Le salut ou la perte d'Irkoutsk ne tenait donc qu'à un fil.
Ce jour là, le soleil, qui s'était levé à six heures vingt minutes, se couchait à cinq heures quarante, après avoir tracé pendant onze heures son arc diurne au-dessus de l'horizon. Le crépuscule devait lutter contre la nuit pendant deux heures encore. Puis, l'espace s'emplirait d'épaisses ténèbres, car de gros nuages s'immobilisaient dans l'air, et la lune, en conjonction, ne devait pas paraître.
Cette profonde obscurité allait favoriser plus complètement les projets d'Ivan Ogareff.
Depuis quelques jours déjà, un froid extrêmement vif préludait aux rigueurs de l'hiver sibérien, et, ce soir-là, il était plus sensible. Les soldats, postés sur la rive droite de l'Angara, forcés de dissimuler leur présence, n'avaient point allumé de feux. Ils souffraient donc cruellement de ce redoutable abaissement de la température. A quelques pieds au-dessous d'eux, passaient les glaçons qui suivaient le courant du fleuve. Pendant toute cette journée, on les avait vus, en rangs pressés, dériver rapidement entre les deux rives. Cette circonstance, observée par le grand-duc et ses officiers, avait été considérée comme heureuse. Il était évident, en effet, que si le lit de l'Angara était obstrué, le passage deviendrait tout à fait impraticable. Les Tartares ne pourraient manoeuvrer ni radeaux ni barques. Quant à admettre qu'ils pussent franchir le fleuve sur ces glaçons, au cas où le froid les aurait agrégés, ce n'était pas possible. Le champ, nouvellement cimenté, n'eût pas offert de consistance suffisante au passage d'une colonne d'assaut.

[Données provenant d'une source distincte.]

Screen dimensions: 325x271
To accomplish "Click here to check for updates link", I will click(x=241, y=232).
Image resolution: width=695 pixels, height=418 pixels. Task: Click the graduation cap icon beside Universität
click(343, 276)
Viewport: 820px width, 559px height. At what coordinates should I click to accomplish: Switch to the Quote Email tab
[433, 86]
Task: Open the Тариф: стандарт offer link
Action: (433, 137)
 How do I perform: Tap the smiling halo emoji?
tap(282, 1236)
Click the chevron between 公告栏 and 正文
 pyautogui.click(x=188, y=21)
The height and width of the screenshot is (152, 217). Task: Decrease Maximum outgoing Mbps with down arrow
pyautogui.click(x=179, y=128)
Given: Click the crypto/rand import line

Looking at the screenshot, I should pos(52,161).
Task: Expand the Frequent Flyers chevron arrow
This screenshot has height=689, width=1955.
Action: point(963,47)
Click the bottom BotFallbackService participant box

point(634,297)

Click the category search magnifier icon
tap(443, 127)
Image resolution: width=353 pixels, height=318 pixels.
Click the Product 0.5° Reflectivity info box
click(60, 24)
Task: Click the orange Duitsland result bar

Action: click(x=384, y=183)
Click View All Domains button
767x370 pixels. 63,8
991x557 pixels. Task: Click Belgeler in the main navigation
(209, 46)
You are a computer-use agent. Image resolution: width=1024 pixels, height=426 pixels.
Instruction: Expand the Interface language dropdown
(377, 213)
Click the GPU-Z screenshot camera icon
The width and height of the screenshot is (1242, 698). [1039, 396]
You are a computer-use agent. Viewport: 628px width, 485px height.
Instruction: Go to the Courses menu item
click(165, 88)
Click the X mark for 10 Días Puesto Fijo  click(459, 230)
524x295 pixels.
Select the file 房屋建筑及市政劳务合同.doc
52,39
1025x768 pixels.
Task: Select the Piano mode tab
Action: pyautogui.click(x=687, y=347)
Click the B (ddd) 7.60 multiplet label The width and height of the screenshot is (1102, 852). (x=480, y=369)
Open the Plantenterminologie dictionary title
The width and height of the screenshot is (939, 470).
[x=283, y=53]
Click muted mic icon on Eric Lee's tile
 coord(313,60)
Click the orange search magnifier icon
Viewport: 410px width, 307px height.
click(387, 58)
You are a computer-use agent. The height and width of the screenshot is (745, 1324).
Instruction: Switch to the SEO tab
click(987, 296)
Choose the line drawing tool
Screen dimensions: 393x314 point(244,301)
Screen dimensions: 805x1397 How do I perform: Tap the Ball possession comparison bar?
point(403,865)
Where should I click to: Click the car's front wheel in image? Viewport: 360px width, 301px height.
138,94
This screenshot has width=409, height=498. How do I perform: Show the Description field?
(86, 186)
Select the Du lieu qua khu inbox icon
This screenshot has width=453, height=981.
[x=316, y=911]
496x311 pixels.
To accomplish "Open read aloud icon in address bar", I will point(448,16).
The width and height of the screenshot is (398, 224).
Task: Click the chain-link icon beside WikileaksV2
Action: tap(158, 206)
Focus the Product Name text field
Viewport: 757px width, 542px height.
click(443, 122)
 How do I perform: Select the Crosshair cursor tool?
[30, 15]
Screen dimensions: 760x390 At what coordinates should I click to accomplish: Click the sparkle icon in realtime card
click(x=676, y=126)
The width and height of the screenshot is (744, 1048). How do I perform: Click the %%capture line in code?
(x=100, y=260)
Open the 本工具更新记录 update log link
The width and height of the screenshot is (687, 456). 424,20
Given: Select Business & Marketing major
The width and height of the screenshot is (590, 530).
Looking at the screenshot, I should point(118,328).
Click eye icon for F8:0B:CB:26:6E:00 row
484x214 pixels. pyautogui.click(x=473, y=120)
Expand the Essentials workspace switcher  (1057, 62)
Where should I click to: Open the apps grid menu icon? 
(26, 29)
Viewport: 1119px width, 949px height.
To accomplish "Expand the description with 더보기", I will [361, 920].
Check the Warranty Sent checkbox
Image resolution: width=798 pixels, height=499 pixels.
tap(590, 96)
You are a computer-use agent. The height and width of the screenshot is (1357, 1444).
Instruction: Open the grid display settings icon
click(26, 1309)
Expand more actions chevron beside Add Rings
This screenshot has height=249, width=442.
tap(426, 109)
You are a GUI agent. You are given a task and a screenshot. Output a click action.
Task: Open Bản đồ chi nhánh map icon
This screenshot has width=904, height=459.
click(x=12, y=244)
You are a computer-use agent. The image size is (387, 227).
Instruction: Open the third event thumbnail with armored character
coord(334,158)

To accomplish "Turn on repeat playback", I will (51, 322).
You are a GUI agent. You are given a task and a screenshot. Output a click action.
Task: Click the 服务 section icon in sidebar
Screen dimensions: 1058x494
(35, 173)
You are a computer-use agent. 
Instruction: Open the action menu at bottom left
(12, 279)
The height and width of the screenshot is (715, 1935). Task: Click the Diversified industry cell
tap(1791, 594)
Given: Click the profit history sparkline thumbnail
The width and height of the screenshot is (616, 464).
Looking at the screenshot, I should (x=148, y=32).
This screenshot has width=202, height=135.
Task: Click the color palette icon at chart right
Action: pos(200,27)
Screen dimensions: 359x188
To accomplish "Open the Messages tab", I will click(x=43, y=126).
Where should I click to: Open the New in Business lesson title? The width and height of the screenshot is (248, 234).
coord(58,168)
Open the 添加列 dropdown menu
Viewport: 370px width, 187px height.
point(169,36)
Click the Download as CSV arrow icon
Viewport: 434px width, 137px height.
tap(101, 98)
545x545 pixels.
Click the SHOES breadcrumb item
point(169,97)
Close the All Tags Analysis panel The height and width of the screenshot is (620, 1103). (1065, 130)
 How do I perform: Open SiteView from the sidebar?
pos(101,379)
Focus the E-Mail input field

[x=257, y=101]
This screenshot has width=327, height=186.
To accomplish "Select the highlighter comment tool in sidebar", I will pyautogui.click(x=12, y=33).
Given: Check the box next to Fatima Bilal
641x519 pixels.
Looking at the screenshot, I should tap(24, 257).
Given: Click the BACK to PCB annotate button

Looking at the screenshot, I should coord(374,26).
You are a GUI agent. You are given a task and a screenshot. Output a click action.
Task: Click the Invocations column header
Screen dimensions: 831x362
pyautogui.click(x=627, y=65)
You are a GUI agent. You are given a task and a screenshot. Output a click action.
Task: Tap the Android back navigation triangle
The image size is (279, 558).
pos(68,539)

Mais cette circonstance, par cela même qu'elle paraissait être favorable aux défenseurs d'Irkoutsk, Ivan Ogareff aurait dû regretter qu'elle se fût produite. Il n'en fut rien, cependant! C'est que le traître savait bien que les Tartares ne chercheraient pas à passer l'Angara, et que, de ce côté du moins, leur tentative ne serait qu'une feinte.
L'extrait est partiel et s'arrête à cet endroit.